Au Mali, la presse accuse ouvertement la France de vouloir déstabiliser le Mali et de s'immicer profondément dans les affaire internes du Mali, notamment depuis que le président malien Amadou Toumani Touré (ATT) a refusé à Nicolas Sarkozy l'installation d'une base militaire française à Mopti dans le cadre de la lutte contre Al Qaîda au Maghreb islamique (Aqmi). Un refus qui a été formulé officiellement par le ministre malien des Affaires étrangères, Soumeylou Boubèye Maïga, lequel été accusé d'être un anti-français proche de l'Algérie. Le froid diplomatique entre Alger et Bamako, ayant sévi deux ans durant, s'est effacé avec le retour de Soumeylou Boubèye Maïga au gouvernement, qui a, de prime abord, tendu sa main à l'Algérie.

MaliensEn effet, il est considéré comme l'un des artisans de l'axe Alger-Bamako et l'un des pionniers, du Comité d'état-major opérationnel conjoint des pays du champ, installé à Tamanrasset. «Il y a 3 ans les relations entre l'Algérie et le Mali étaient très mauvaises, puis il y a eu un net réchauffement grâce au nouveau ministre malien des Affaires étrangères, Soumeilou Maïga», a déclaré dans une précédente interview à L'Expression, Alain Antil, chercheur et responsable du programme Afrique subsaharienne à l'Institut français des relations internationales (Ifri).

Par ailleurs, Bamako suspecte Paris d'avoir conclu un «deal» avec le Mnla (Mouvement national de libération d'Azawed). Cette rébellion a été aussitôt condamnée par la Cedeao, l'Union africaine (UA) et les États-Unis. Mais pas explicitement par la France ni par l'Union européenne (UE). En outre, alors que de violents combats avaient lieu au Nord-Mali, le ministre français des Affaires étrangères, Alain Juppé, déclarait le 7 février devant le Sénat français: «La rébellion touarègue a remporté récemment d'importants succès militaires au nord du fleuve Niger. (...) Un cessez-le-feu immédiat est pour nous impératif».

Dès le lendemain de cette déclaration pour le moins maladroite, la presse malienne se déchaînait contre la France. «La manière dont les médias français traitent le dossier des rebelles touareg n'est pas juste, car ce sont des bandits armés», estime une source proche du gouvernement malien. En outre, un haut gradé de l'armée malienne, un habitué de la présidence malienne, a déclaré à la presse malienne: «Pour nous, Mohamed Ag Najem, chef d'état-major de la rébellion touarègue, (Ndlr) a fait un compromis avec l'Otan et la France en abandonnant El Gueddafi en pleine crise libyenne.»

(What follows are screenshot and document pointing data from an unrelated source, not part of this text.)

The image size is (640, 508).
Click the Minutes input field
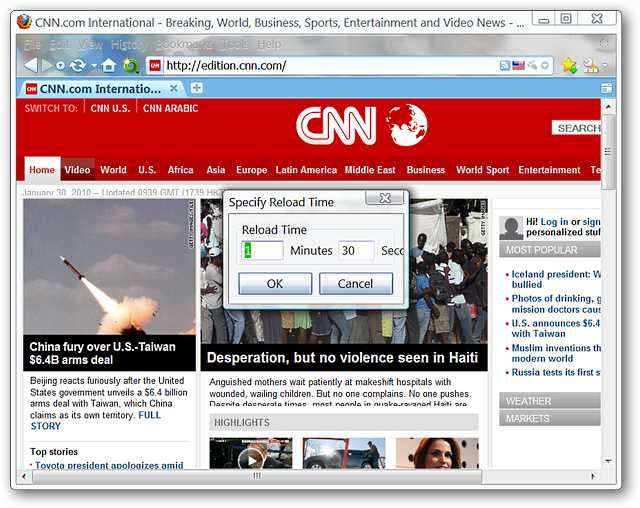263,250
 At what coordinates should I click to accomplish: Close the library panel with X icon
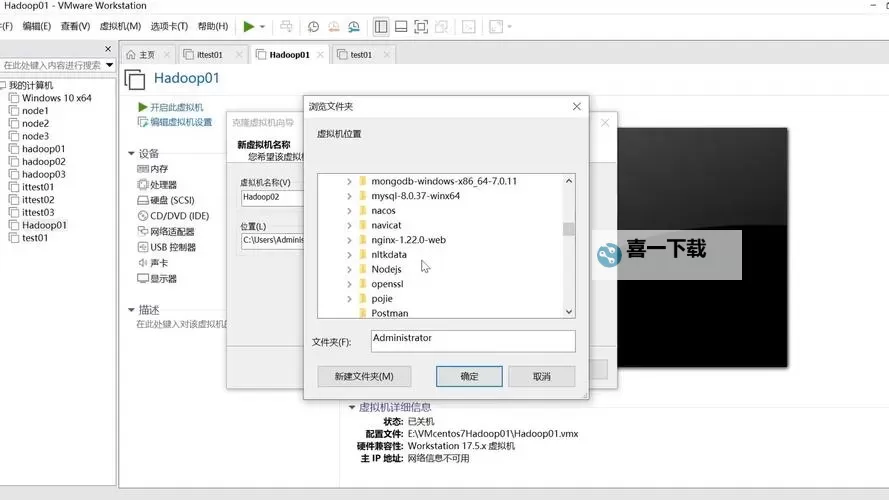(x=109, y=48)
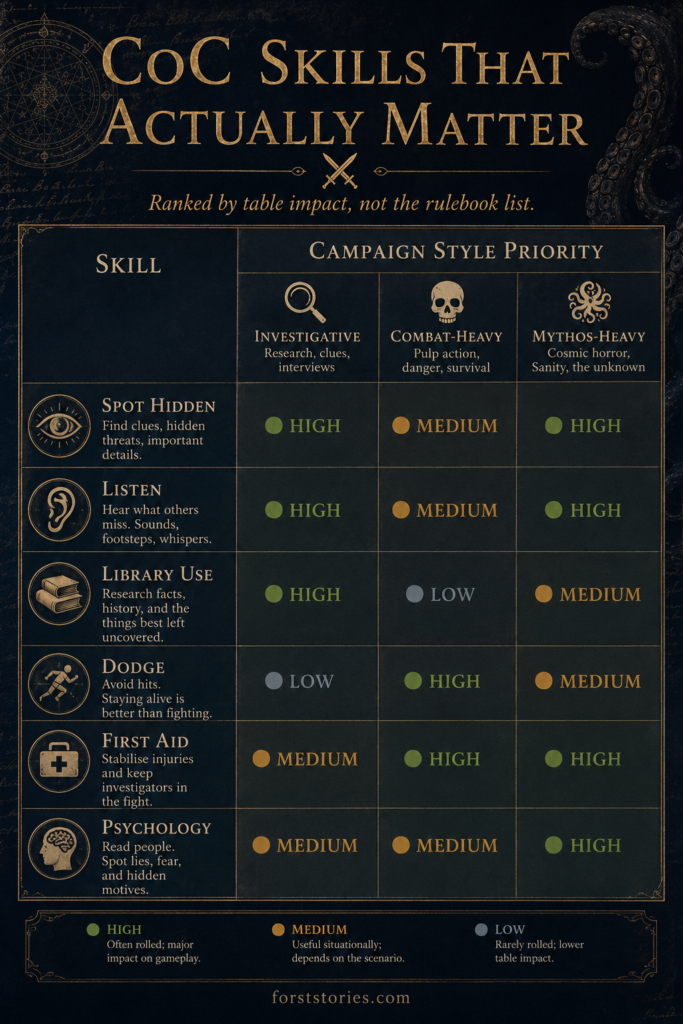Click the crossed swords emblem under title
The width and height of the screenshot is (683, 1024).
coord(340,170)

Le marché était que s'il quittait le sud de la Libye, la France, a-t-il dit, l'aiderait au mieux dans ses revendications au Mali. En plus, Paris a fait en sorte que Niamey ferme les yeux sur le passage du convoi de Ag Najem en direction du Nord-Mali. Outre la presse malienne, nombre de spécialistes soulignent que les desseins français au Mali sont confrontés à la politique extérieure du président du Mali, mais surtout menacés par Soumeylou Boubèye Maïga, pressenti favori pour remporter l'élection présidentielle du 27 avril prochain. «La rébellion et la gestion du dossier du terrorisme ne justifient pas objectivement ce putsch, se déroulant à «deux» mois de l'élection présidentielle malienne, prévue pour le 29 avril prochain», a précisé M'hend Berkouk, avant de poursuivre: «Il y a sûrement des desseins inavoués derrière cette nouvelle crise constitutionnelle à laquelle fait face le Mali».